USask engineers to study possible COVID-19 transmission through HVAC systems


Engineers at the University of Saskatchewan have received a grant to research the effects of smaller particles of the novel coronavirus and possible transmission through HVAC systems.

Carey Simonson, a professor of engineering at the university, is part of the team who were awarded the Natural Sciences and Engineering Research Council (NSERC) grant.

He said while the public is doing their part in preventing the spread of the virus by washing their hands and wearing masks, doing so only protects against the bigger particles of COVID-19.

“The individual virus is around 0.1 micrometer, so we think of a human hair [that’s] around 100 micrometers, this is a thousand times smaller,” Simonson said. “The smaller aerosols that we can’t see, they can travel certainly longer distances.”

Carey Simonson and his team at the University of Saskatchewan are looking at how airborne illnesses are transferred through heating and cooling systems in enclosed spaces.
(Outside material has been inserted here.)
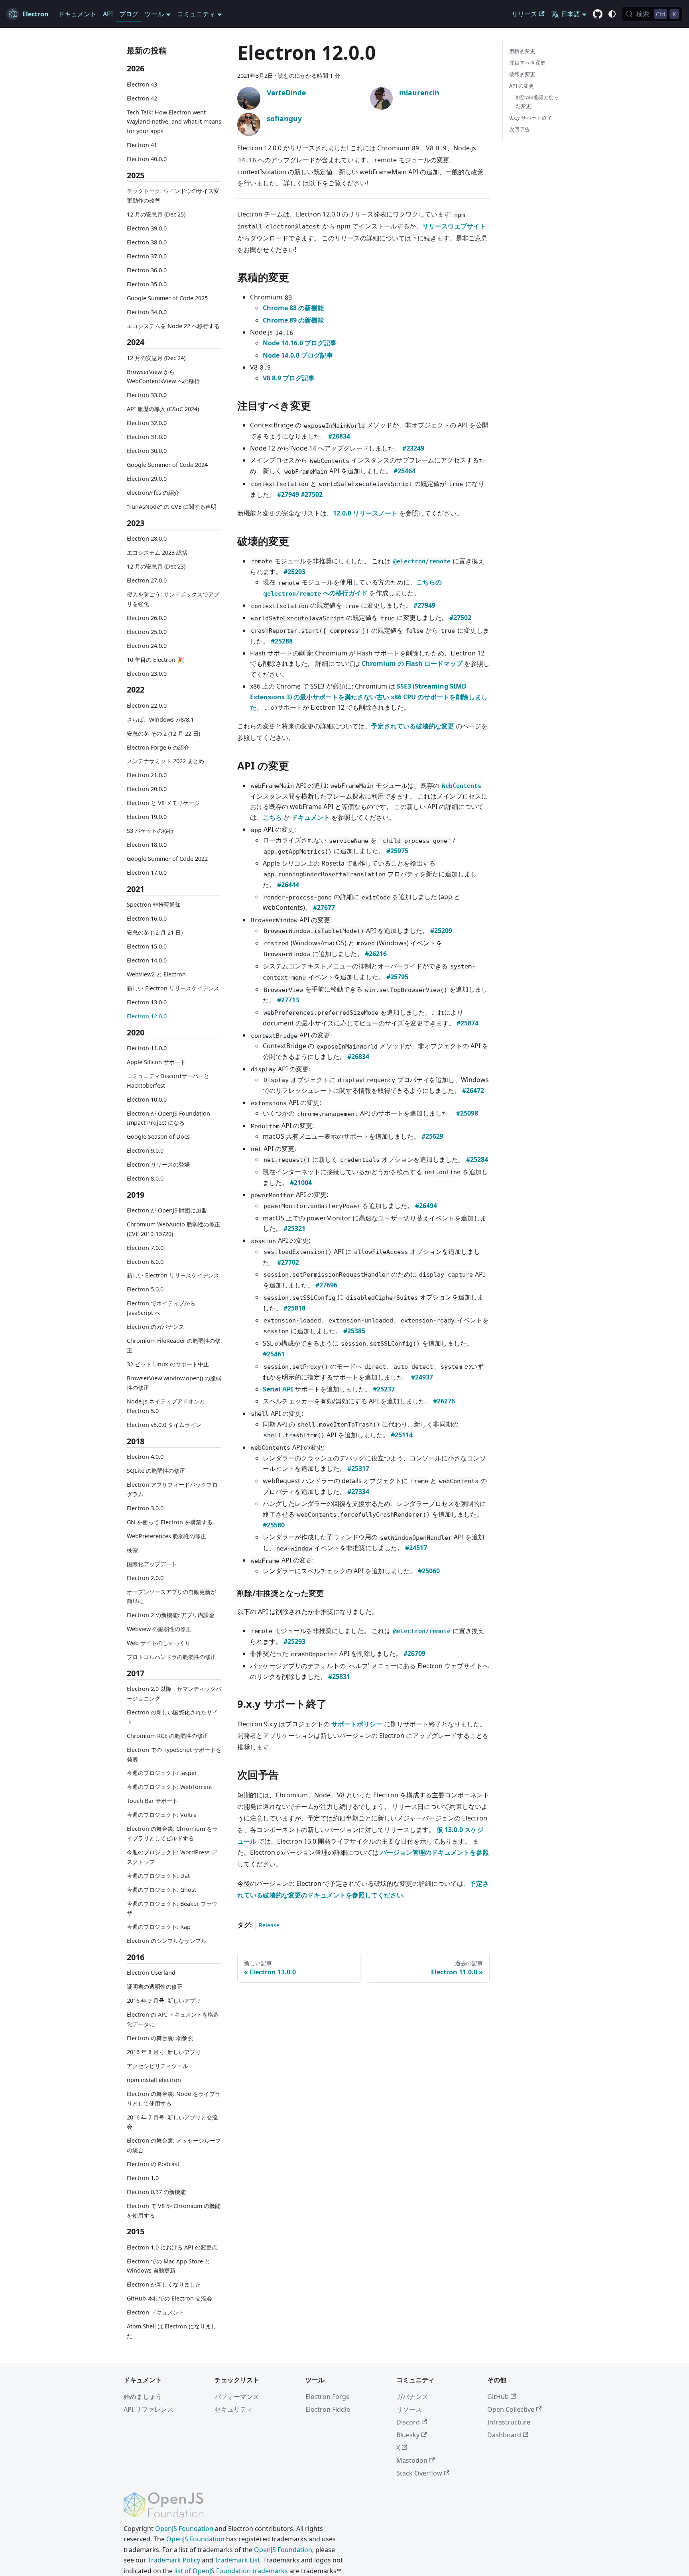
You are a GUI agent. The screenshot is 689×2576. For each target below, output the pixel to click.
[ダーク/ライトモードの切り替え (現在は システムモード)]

The research could prove crucial during the COVID-19 pandemic, as researchers around the world study HVAC systems to see how the virus is transferred. 7:19

He said COVID-19 particles could be suspended in the air for hours.

“It’s enough of a concern that our systems, our HVAC systems, should consider the possible transmission through the ventilation, heating and cooling systems,” Simonson said.

Fresh air possible antidote

He said the main aspect of their study is providing fresh air for spaces and the resulting effect on the smaller particles.

“If you increase the amount of fresh air you bring into the building, you can decrease the concentration of these aerosols and therefore reduce the risk,” Simonson said.

He said they’re looking specifically at ventilation and air-to-air energy exchangers, and whether they would bring in some of the contaminants that were sent out of the building back into it.

Simonson said it is a six-month project and there could be more research done with the apparent “new norm” of COVID-19.

“This is a big enough issue that the government is funding us to look at,” Simonson said.

“Where it would be applied is that we first want to be able to quantify what is the risk, how much do we bring in and then can we develop systems to overcome that risk.”